Features

First Person: Why on Earth Is Organic Produce More Expensive?

By Shirley Barker
Thursday November 12, 2009 - 09:51:00 AM
Organic produce can have a cost structure that sometimes defies logic. Tomatoes wait for takers at a Berkeley farmers market.
Michael Howerton
Organic produce can have a cost structure that sometimes defies logic. Tomatoes wait for takers at a Berkeley farmers market.

When at a farmers’ market I had to pay $2.25 for a tomato which, to add injury to insult, looked as though it had a shelf life of half an hour, I asked the vendor why it was so outrageously expensive.  

“Because it’s organic,” was his reply as I knew it would be. What did he mean by organic? He responded that it means growing things without pesticides and fertilizers. Why not? “Because, er, they’re poisonous.” 

So far so good, but he could have gone much, much further. If this really is what “organic” means, fruits and vegetables grown organically should be cheaper than those grown with chemical pesticides and artificial fertilizers, since such items are expensive. Instead, the very word seems to have become an opportunity to charge exorbitant prices, a gilded bandwagon on which many middlemen have landed, including restaurateurs. 

We all know that our ancestors for centuries grew food plants without artificial additives, and in so doing developed a respect for and understanding of the earth barely recognizable today. Hands up how many of you gardeners out there taste the earth before planting? I thought not. 

Less well known seems to be that they also practiced genetic engineering. In the full title of Charles Darwin’s famous book (preface to a larger tome he never got around to writing), On the Origin of Species by Means of Natural Selection, the implied emphasis is on the word Natural. Artificial selection or plant breeding or genetic engineering had been going on for years. The original parents of wheat and corn are no longer known. Now and then a long scrawny ivory-colored root will appear in a bed of plump orange carrots. That is a wild ancestor, evidence of man’s intervention. 

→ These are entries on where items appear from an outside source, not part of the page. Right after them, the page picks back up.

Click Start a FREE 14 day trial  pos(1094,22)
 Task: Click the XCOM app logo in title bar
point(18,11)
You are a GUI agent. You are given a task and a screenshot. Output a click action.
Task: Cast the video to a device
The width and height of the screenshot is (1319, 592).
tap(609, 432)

Darwin was a gardener, developed his experiments with the help of his own gardener, corresponded with gardeners. In a book on poultry published in 1906, the author Edward Brown is on familiar terms with Mr. Darwin, as one of a happy breed of like-minded tinkering husbandmen. 

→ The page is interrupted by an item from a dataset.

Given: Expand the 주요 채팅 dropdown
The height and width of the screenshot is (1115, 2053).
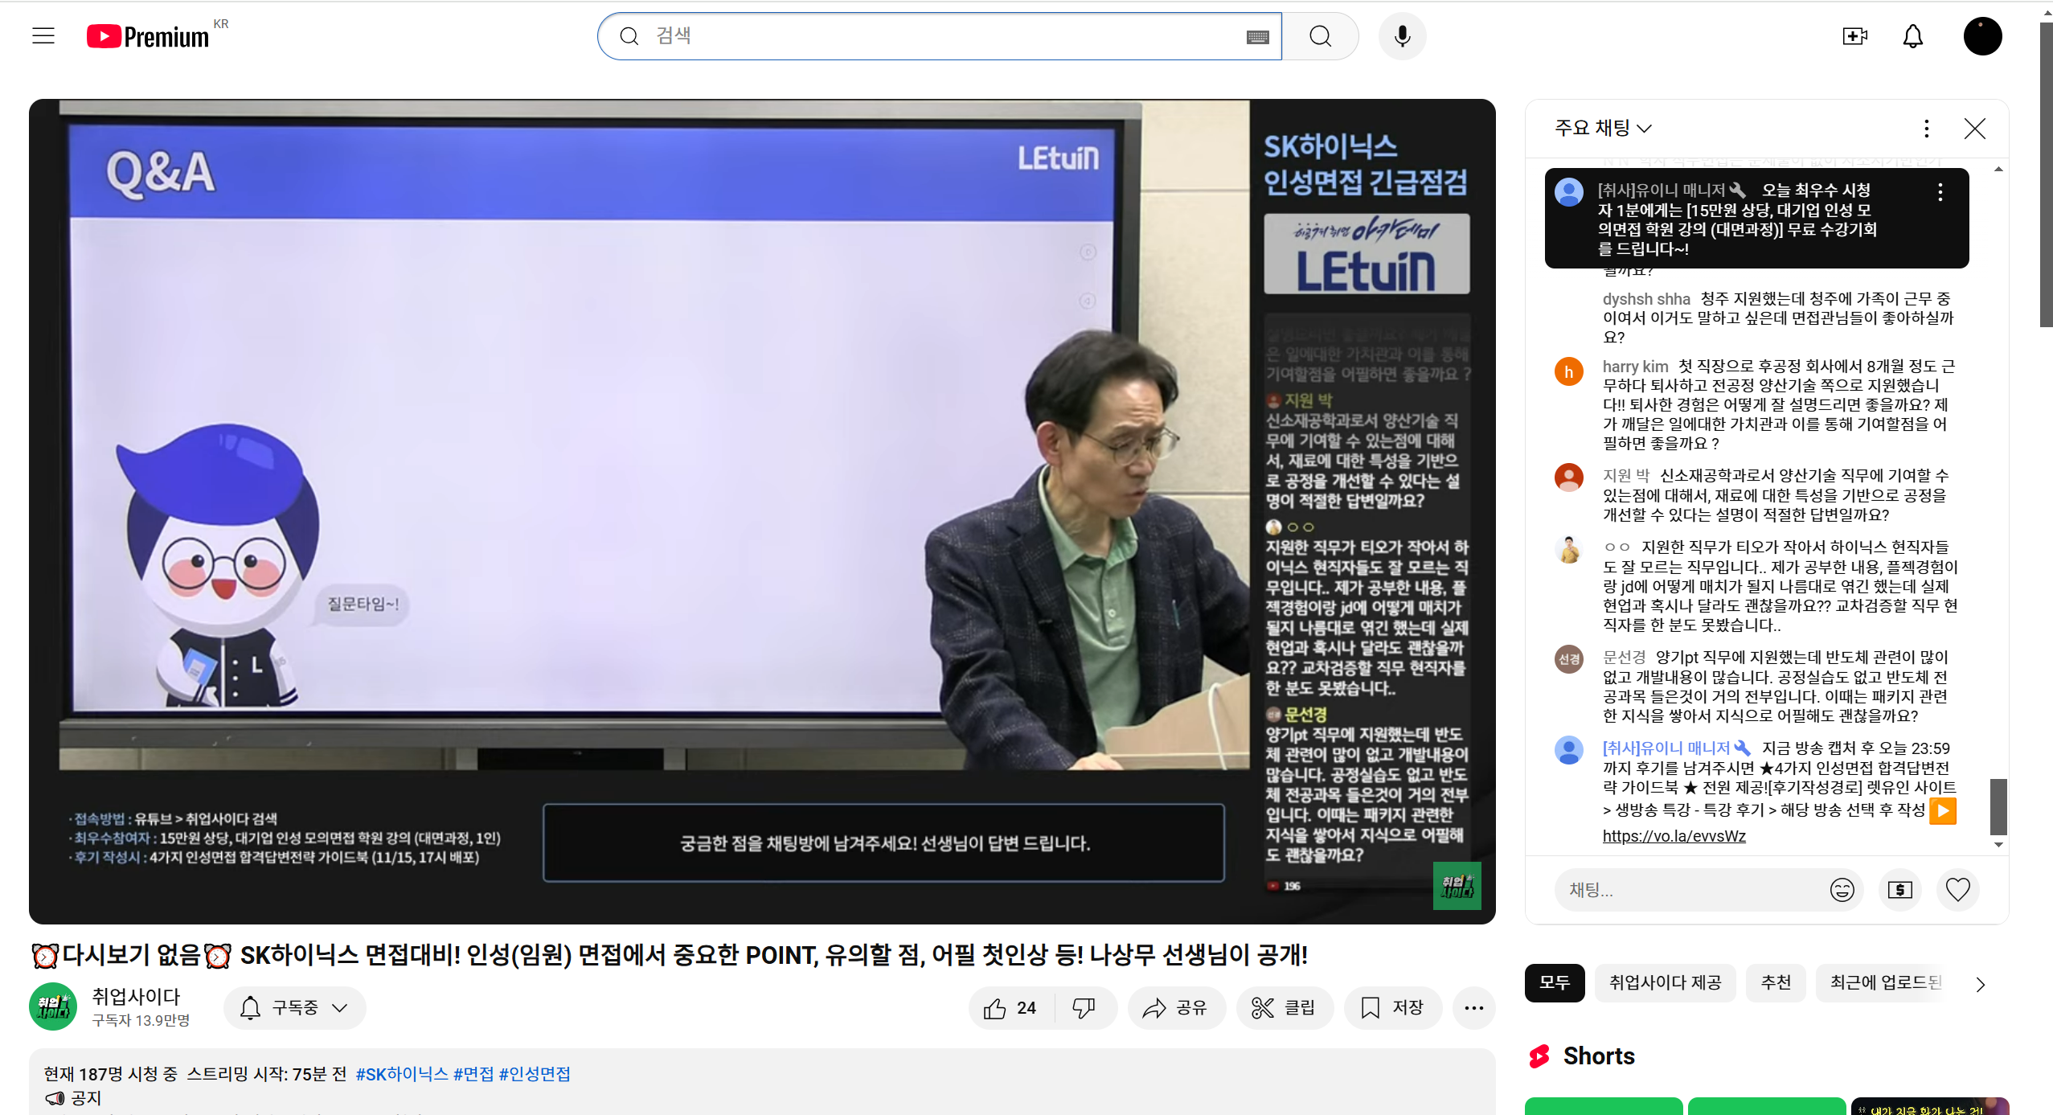Looking at the screenshot, I should (x=1603, y=129).
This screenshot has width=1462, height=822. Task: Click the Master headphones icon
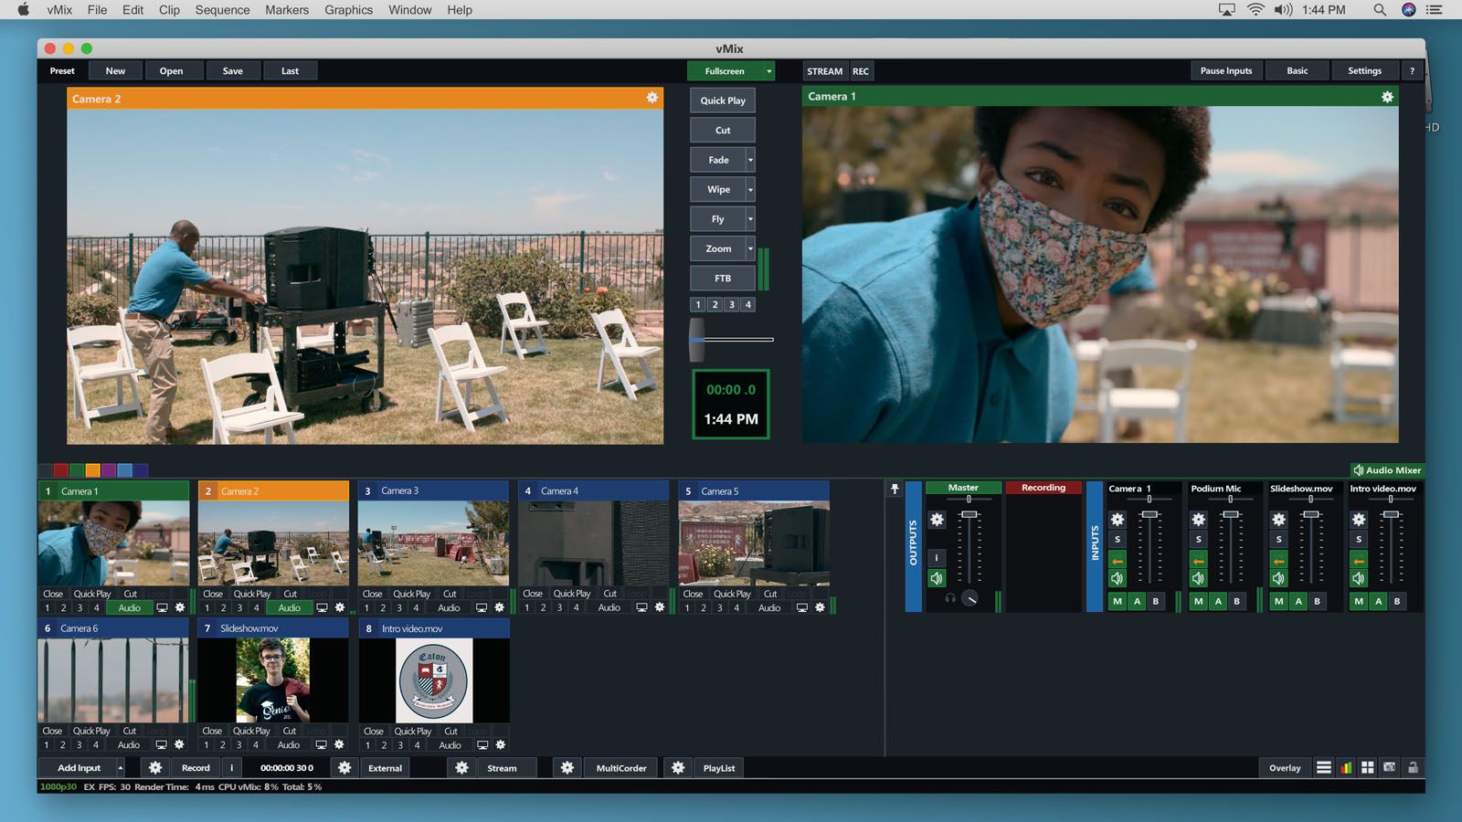coord(950,598)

At about the same time the so-called modern organic movement began in India, where Albert Howard, hired to advise Indian farmers, instead became their advocate. After observing how Indians were farming, he realized that the modern agriculture he was supposed to teach them had become fragmented because of the adoption of chemical fertilizers, insecticides and drugs, so that soil, crops, animals and humans were unnaturally separated. He could see that such deteriorated and poisonous agricultural practices combined with population increase would lead to food shortage and ill health.  

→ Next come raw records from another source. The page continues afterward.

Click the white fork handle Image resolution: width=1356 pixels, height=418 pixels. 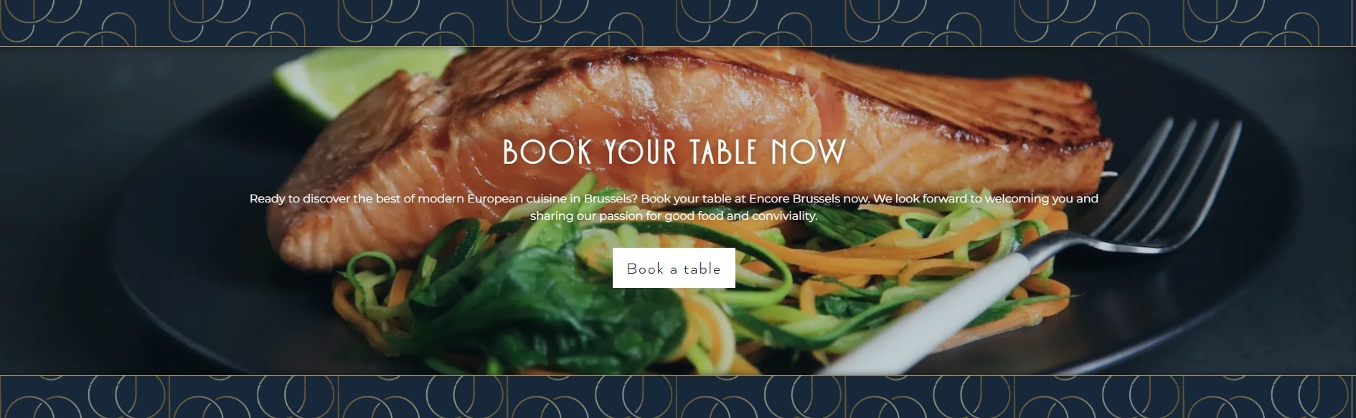(933, 316)
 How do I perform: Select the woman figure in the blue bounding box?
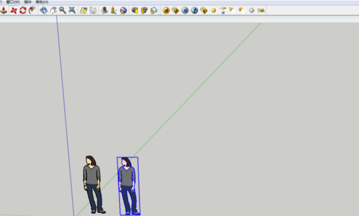click(x=128, y=186)
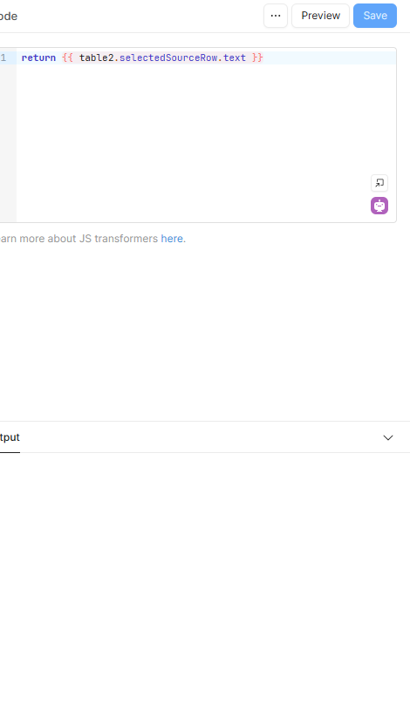The width and height of the screenshot is (410, 724).
Task: Open the purple AI assistant robot icon
Action: (x=379, y=206)
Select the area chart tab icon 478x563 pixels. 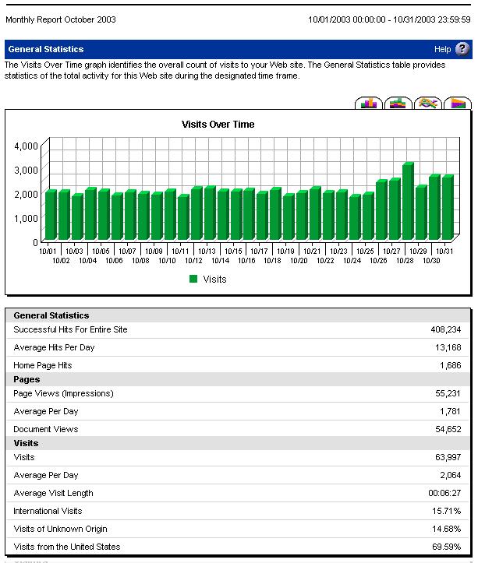click(x=458, y=104)
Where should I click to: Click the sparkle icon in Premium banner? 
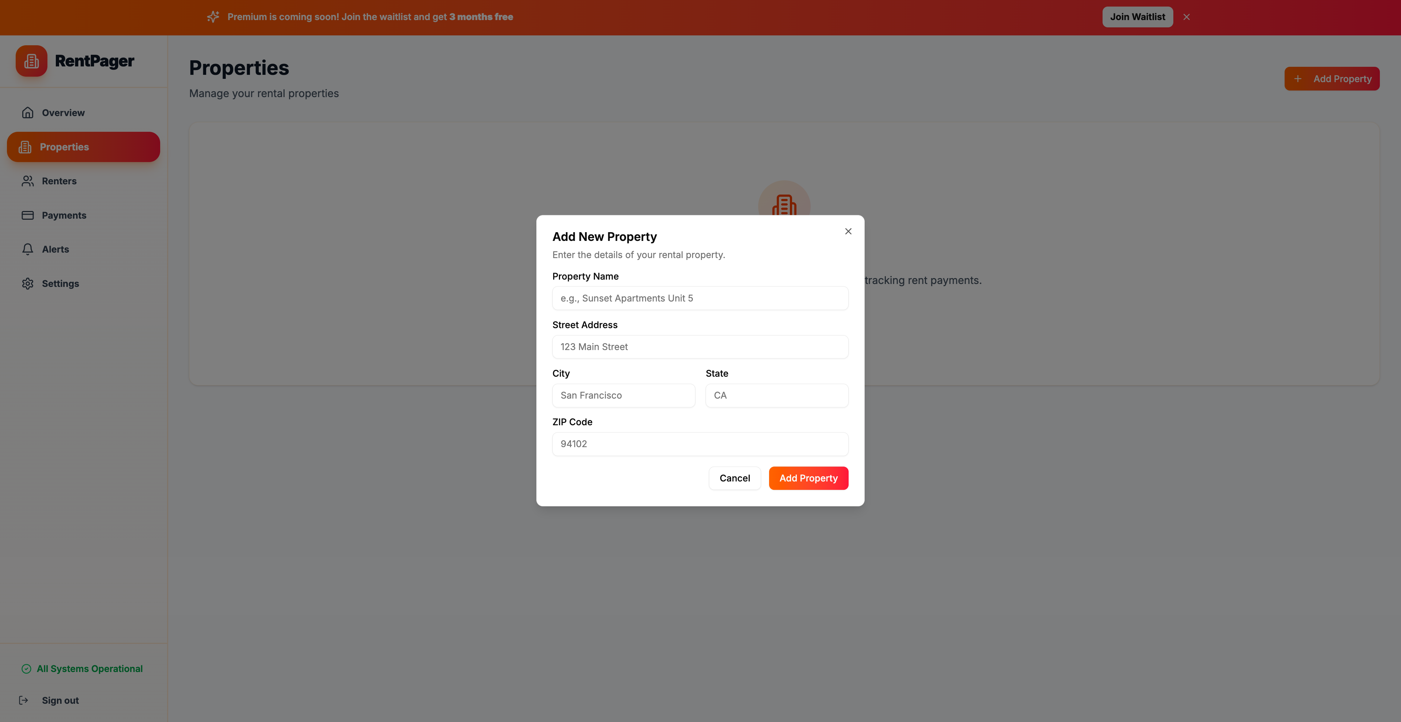click(213, 17)
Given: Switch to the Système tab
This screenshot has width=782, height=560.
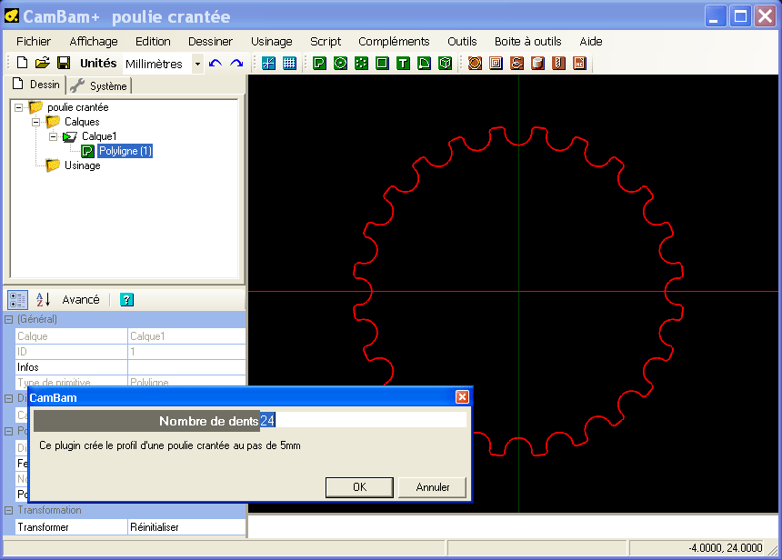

Scrutinizing the natural and ancient agriculture of Punjabi farmers, Baluchistan tribesmen, West Indian planters, and English growers, he became convinced of the importance of maintaining healthy soil, subsequently laying the foundation, literally and figuratively, of organic gardening and farming, as J. I. Rodale describes in his Encyclopedia of Organic Gardening. Rodale published many titles after coming under Howard’s influence and his name remains significant today. 

All good organic growing processes arise from this foundation. The crop rotation that discourages disease, the frequent sowing of nitrogen-rich legumes, the aeration of the soil by planting root crops, the encouragement of earthworms that aerate the soil and break down particles for micro-organisms to absorb, the carboniferous materials dug under and spread over the earth to enrich and protect it, the absence of pesticides that kill indiscriminately, the use of natural fertilizers that fortify the substrata, unlike artificial ones that poison it—all such efforts are in the service of the soil. Soil is king. 

If your plant in a pot is wilting and diseased, check the soil. Knock the plant out of the pot and look at its roots. Is the plant pot-bound, its roots twisted or pressed against the sides of the pot, with insufficient earth to nourish them and no space to aerate them? Is the soil too wet, too dry, too over or under fed? The solution to many gardening problems lies beneath or within the ground, or pot. 

Once while I was traveling in Oregon my car broke down on a country road. A farmer appeared, towed my car to a garage, and while it was being fixed, gave me a tour of his organic farm. Two things struck me. First, its size: healthy looking fields stretching as far as I could see. Second, the farmer’s relaxed behavior.  

Despite the size of his farm, he seemed in no hurry to work at all. Indeed, why should he? The fields were mulched, and Oregon gets summer rain. Microbes, sun, air and water were doubtless combining to grow healthy crops with no need for human intervention. 

That he also prospered, an expensive-looking black shiny sports car parked under a tree gave evidence. Good for him. But was it due to the tomatoes?